Abstract

We address the problem of 6DOF alignment of large-scale point clouds of indoor spaces such that extensive 3D models can be assembled out of multiple point clouds. We present an algorithm that it is fast, insensitive to initial alignment and tolerates very low overlap. The algorithm is designed to exploit inherent characteristics of indoor spaces. It loosens the tight coupling between translation and rotation estimation such that these can be performed in consecutive steps with estimation problems of reduced complexity which can be reliably solved using strong features characteristic to indoor spaces. First, the point clouds are rotationally aligned to gravity using PCA. Then, the translation along gravity is computed through floor matching. Subsequently, the ground-plane rotation is determined by cross-correlating histogram signatures of surface normal directions.

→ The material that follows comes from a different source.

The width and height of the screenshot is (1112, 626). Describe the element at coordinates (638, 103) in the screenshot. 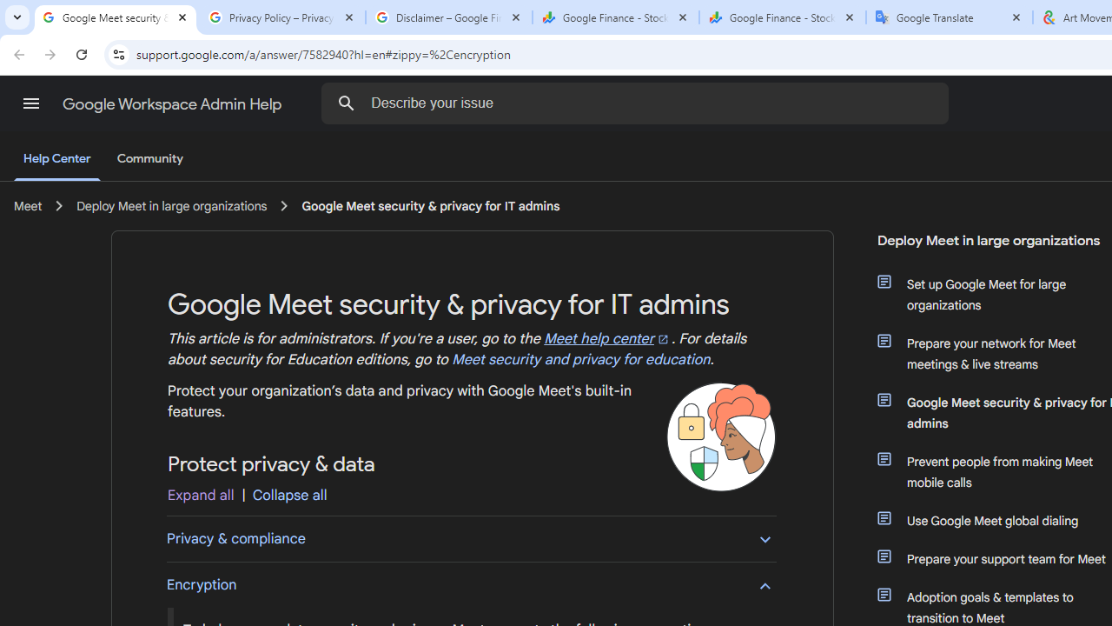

Finally, the ground-plane translation is determined by seeking the location where the bi-variate shift histogram of point pairs with high curvature values (called CPSHs) peaks. This voting-like approach avoids establishing correspondences through computationally demanding feature extraction and matching processes. To support very low overlap cases, the CPSH-based alignment is furthermore cast into a probabilistic framework that involves computing the CPSHs on segments of the point clouds and finally fused using an ML estimator. The results show that the proposed approach succeeds in the alignment of datasets for which general-purpose algorithms fail while being at least as efficient as the fastest methods previously proposed.